Passage to read:
------------------------------------

Tag Archives: novel

You Say You Want To Edit?

28 Oct

"You say you want to edit? Oh, human – what am I going to do with you? You'll have to get through me, first. And, PS: this is payback for all those hugs you give me. Only villains give hugs."

It’s Time.

11 Oct

My don’t-touch-that-manuscript-lest-it-burn-you break is over.  It’s finally cool enough to handle.

This afternoon, at precisely 3:30pm, I will pick it up again.

There will be coffee, comfy sweatshirts and pants, note-taking devices of all sorts.  Fresh eyes.  Peace and quiet.

I will read.  Think.  Focus.  Evaluate.

Today, I am buzzing with quiet anticipation.  To finish a draft feels exhilarating, but to start the process of making it even better?  Well, that’s both exciting and scary.  Mostly exciting.

Deep breath.

It’s time.

Why You Should TOTALLY Compare Yourself.

17 Sep

At long last, heeeeeere we go!

FINALLY, right?

In case you have no idea what I’m talking about, I’m writing a series on writers, the tendency to compare ourselves with other writers, and how we can use that tendency to our advantage.  You can click here to find the first post (“Comparison: The Writer’s Knife”) and here to find the second post (“Why you should NEVER Compare Yourself.”).

Today makes post number three.

Throughout this series, I’ve been comparing comparison to a knife: it’s only a helpful tool if you know how to use it.  If you don’t know how to hold it right, it can be useless at best and dangerous at worst.  (There’s your little recap.)

So, how do we use it?  How do we hold that tricky little tool and use it to carve our work into pretty things instead of stabbing it to death?  (Um, ow.)

------------------------------------

Data rows:
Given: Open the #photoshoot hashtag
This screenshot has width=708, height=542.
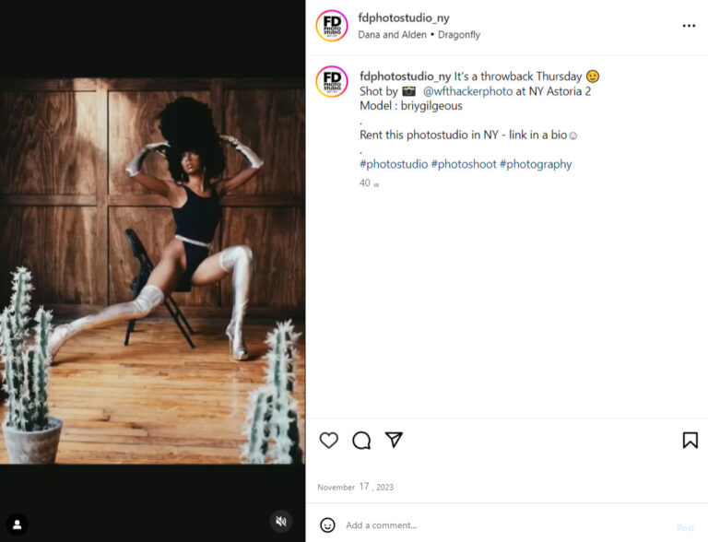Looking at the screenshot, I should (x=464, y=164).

------------------------------------

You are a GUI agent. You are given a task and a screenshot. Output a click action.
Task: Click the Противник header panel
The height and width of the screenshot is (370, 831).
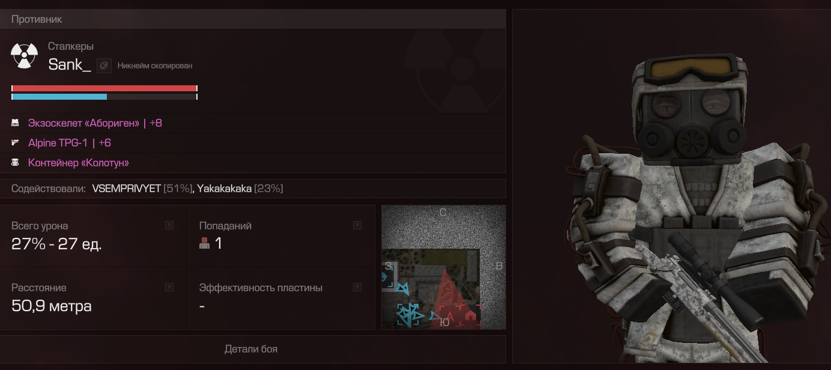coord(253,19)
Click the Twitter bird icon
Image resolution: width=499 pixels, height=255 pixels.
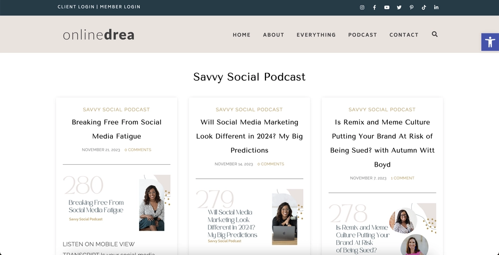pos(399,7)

------------------------------------

Objective: Please revise the stretch of the writing blog post from "Today makes post" through "death?  (Um, ow.)", putting "shape" in place of "carve".

Worked solution:
Today makes post number three.

Throughout this series, I’ve been comparing comparison to a knife: it’s only a helpful tool if you know how to use it.  If you don’t know how to hold it right, it can be useless at best and dangerous at worst.  (There’s your little recap.)

So, how do we use it?  How do we hold that tricky little tool and use it to shape our work into pretty things instead of stabbing it to death?  (Um, ow.)